### Extract to read
******
The Renewables Obligation

A number of changes to the administration of the Renewables Obligation regime have been introduced by the Energy Act 2004 and the Climate Change and Sustainable Energy Act 2006 since its introduction in 2002. Part 2 of the Energy Bill contains provisions that will replace the enabling sections of the Electricity Act 1989 in their entirety by the insertion of new sections 32- 32M into the 1989 Act. The provision contained in the Bill will retain the main structure of the Renewables Obligation, but introduce a number of reforms to the way the regime works in practice: suppliers will continue to have to present certificates to the Office of Gas and Electricity Markets (Ofgem) or pay a penalty; and the buy-out fund will continue to be recycled to promote competition in the renewables market (although Ofgem will now be able to deduct its costs from the fund). The proposed changes will mean that the Renewables Obligation can be banded to provide differentiated support levels for different technologies. The available level of support will be set out in a new Renewables Obligation Order to be made by the Secretary of State who must have regard to the actual costs of generating from the different renewable sources (including transmission or distribution costs) and a number of other considerations:

  • the income of generators in respect of each of the renewable sources, or from activities associated with the generation of electricity (including the supply of heat, or sale of by-products);
  • the impact of the exemption from the Climate Change Levy for those generators;
  • the desirability of securing the long term growth and viability of industries associated with generation from the renewables source;
  • the likely effect of the proposed banding on the number of ROCs issued by Ofgem and the impact on the ROC market and on consumers; and
  • the potential contribution of electricity generated from each of the various renewable sources to the attainment of any target relating to the generation of electricity,or of energy production, which arises from a target imposed by, for example, an EU Directive.

The Government has already consulted on the banding proposals. The Government's response document, published the same day as the Energy Bill, confirmed that the banding would range from 0.25 ROC/MWh for landfill gas as "established" technology to 2 ROC/MWh for "emerging" technologies including wave, solar photovoltaic and some biomass plants. Onshore and offshore wind will receive 1.0 ROC/MWh and 1.5 ROC/MWh respectively. However, it is expected that most existing generating stations will be able to continue to claim 1.0 ROC/MWh after the introduction of the banding, given the Energy Bill, in what will become the new section 32E of the Electricity Act 1989, introduces a power for the Secretary of State to make transitional provisions in relation to existing projects. The Secretary of State can, in the Order, provide for periodic review of the bands or provide for a review on the occurrence of certain trigger events. The Explanatory Notes cite, by way of example, an "emergency" review where there is a significant change in grid connection costs, a new support scheme is introduced, a new technology comes forward or there is over compliance with the obligation (the so-called "ski-slope" mechanism).

The majority of the new provisions are only enabling provisions, leaving the Secretary of State to implement the detail of the obligation, the banding and the buy-out fund, in a new Renewables Obligation Order after a further statutory consultation process. Those reliant on a healthy ROC price to support projects will however be pleased to note that the primary legislation still prescribes what is a "renewable source" for these purposes, and continues to expressly exclude nuclear fuel. The new Renewable Obligation Order implementing these provisions is expected to be in force by 1 April 2009.
******
### Listed entries
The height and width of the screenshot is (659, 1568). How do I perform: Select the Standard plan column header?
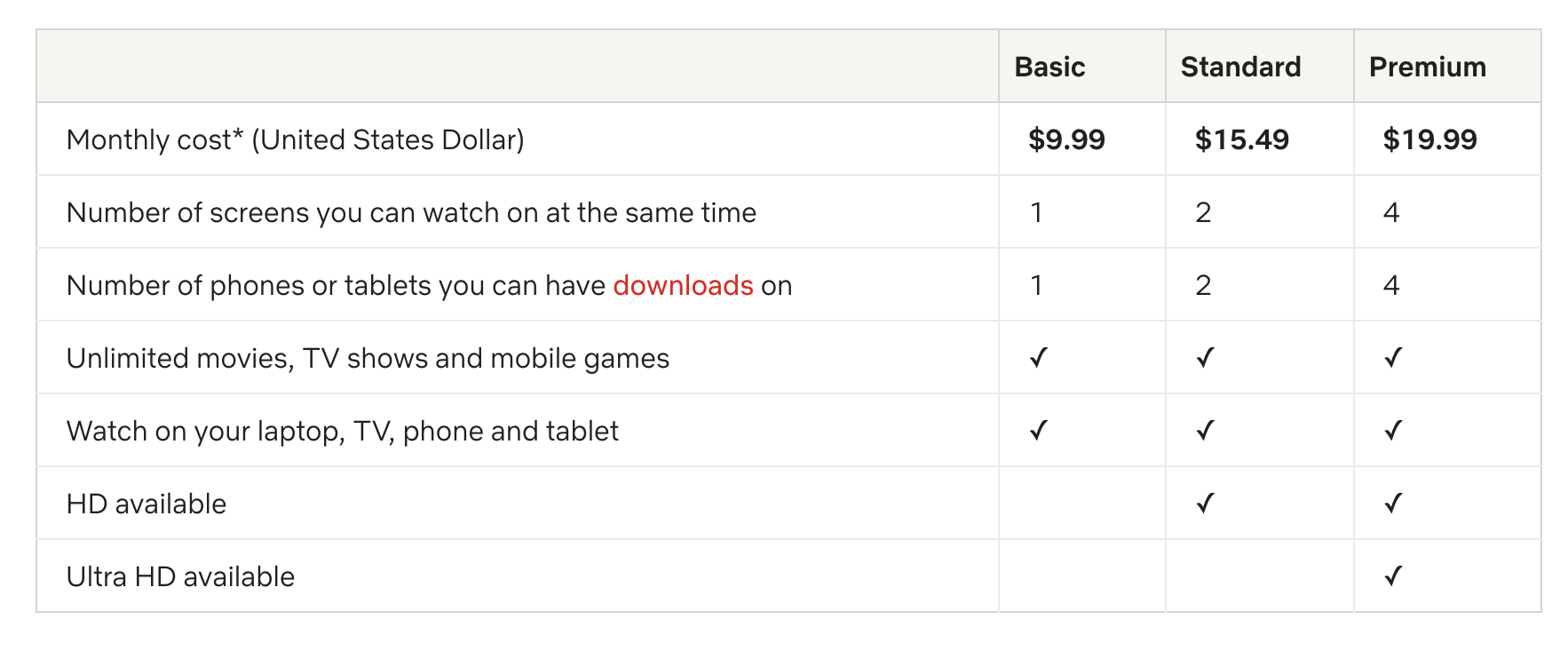1240,67
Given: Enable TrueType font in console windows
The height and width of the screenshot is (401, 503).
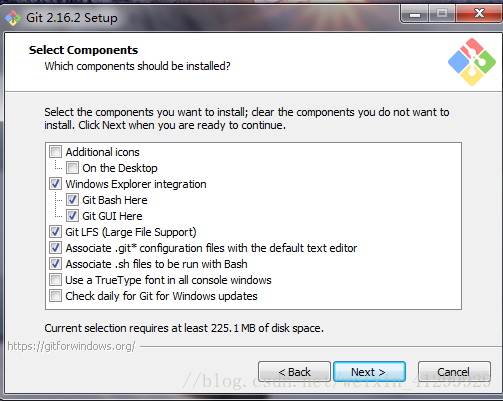Looking at the screenshot, I should [55, 280].
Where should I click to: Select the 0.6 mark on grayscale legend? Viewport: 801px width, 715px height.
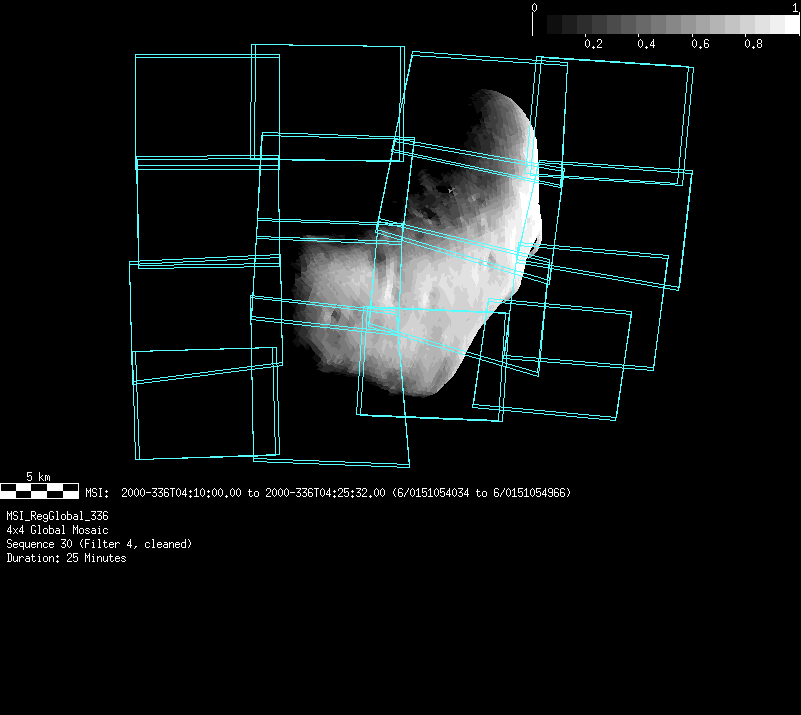[699, 44]

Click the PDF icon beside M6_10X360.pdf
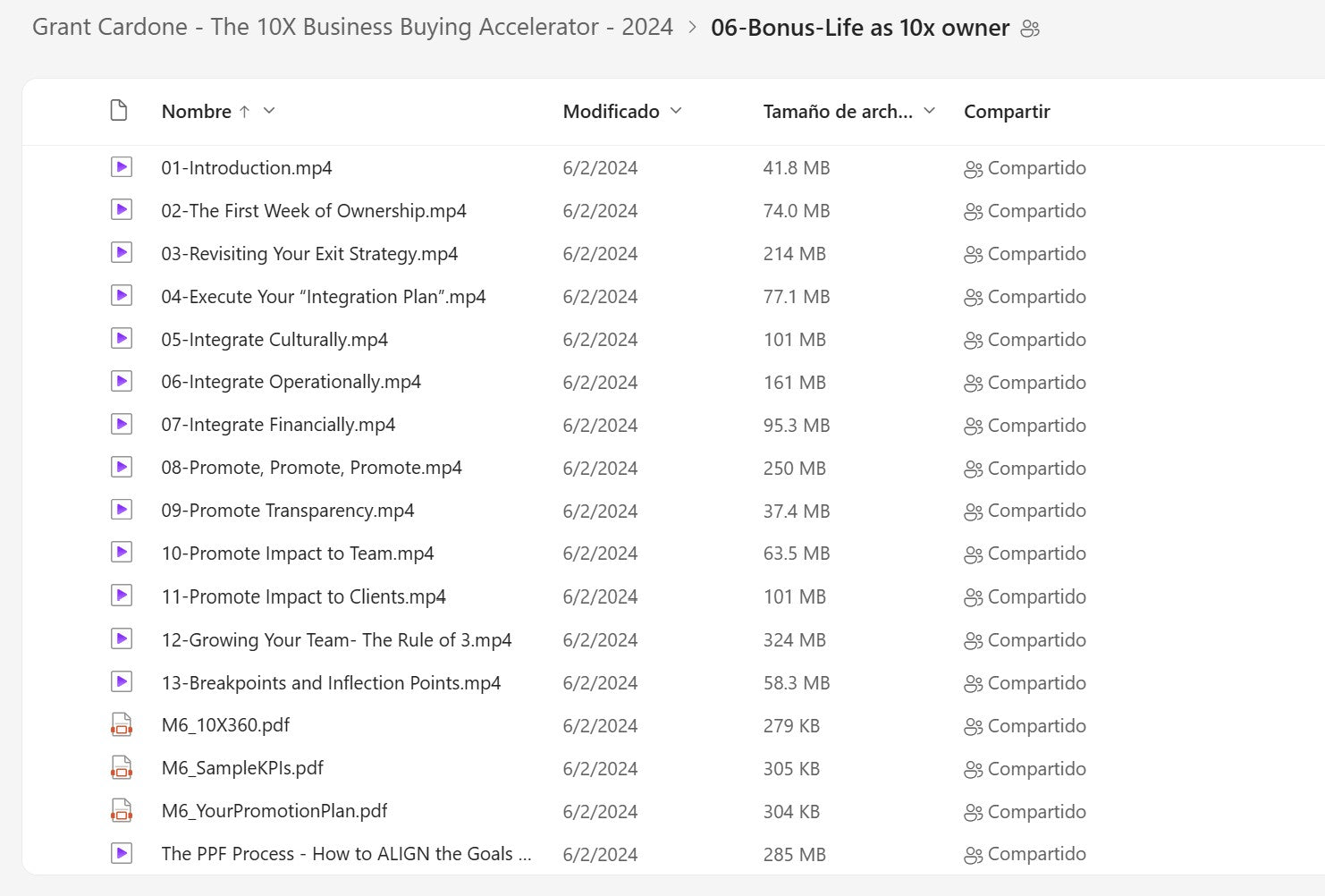[122, 725]
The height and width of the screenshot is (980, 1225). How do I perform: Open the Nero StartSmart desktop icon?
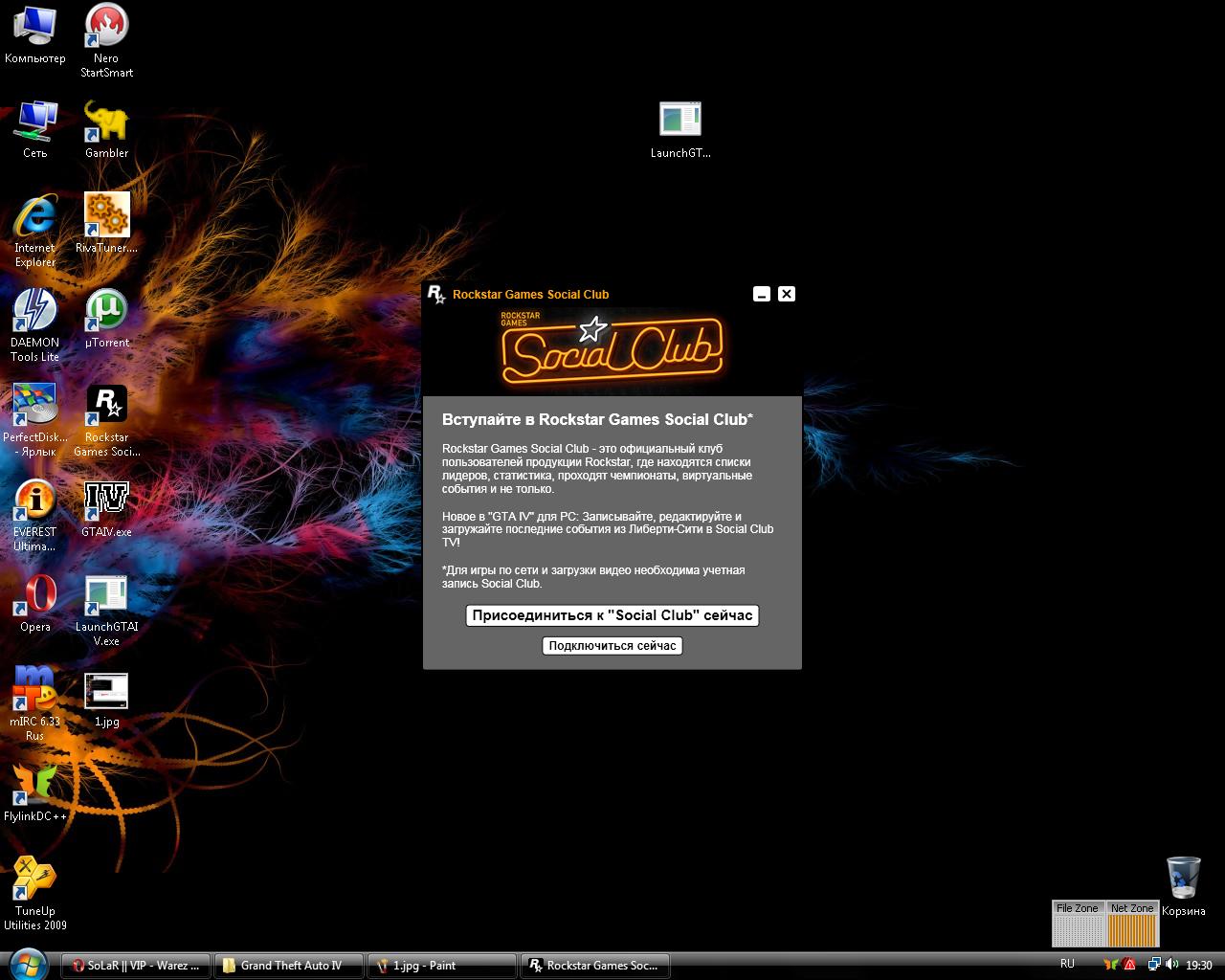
******
### Task instructions
1/ Please rewrite the records as a JSON list of strings, one string per line with blank lines left out, starting with the first line of the records and going on through the line with "Looking at the". Leave the pictures out of the answer.
2/ Extend the text on the Renewables Obligation, picking up right after its last sentence.

### Responses in order
1/
[
  "The height and width of the screenshot is (659, 1568). How do I perform: Select the Standard plan column header?",
  "1240,67",
  "Given: Enable TrueType font in console windows",
  "The height and width of the screenshot is (401, 503).",
  "Looking at the screenshot, I should [55, 280]."
]

2/
Offshore Transmission

The Government has stated that the development of offshore renewable energy generation will make a major contribution towards meeting its renewable energy targets. Offshore electricity transmission networks will be required to transfer electricity from offshore renewable generating stations to the onshore networks. Several billion pounds worth of new investment is needed for the transmission infrastructure to carry this energy ashore, and a new regulatory and licensing regime for offshore transmission is being established to deliver this investment.

The substantive legislative provisions that will extend the licensing regime of the Electricity Act 1989 to offshore activities were enacted by the Energy Act 2004, but have not yet been brought into force. Once in force, the Department for Business, Enterprise and Regulatory Reform (BERR) will be able to make amendments to the licences of National Grid Transco (intended to be the offshore system operator) and other transmission licence holders, to provide for offshore transmission. The 2004 Act also provided Ofgem with delegated powers to provide for a competitive tender process for the construction and maintenance of offshore transmission assets. Part 2 of the Energy Bill will supplement this regulation making power with additional provision to allow Ofgem to recover the cost of the tender process from applicants for a transmission licence or the person making the connection request (eg. a wind farm developer).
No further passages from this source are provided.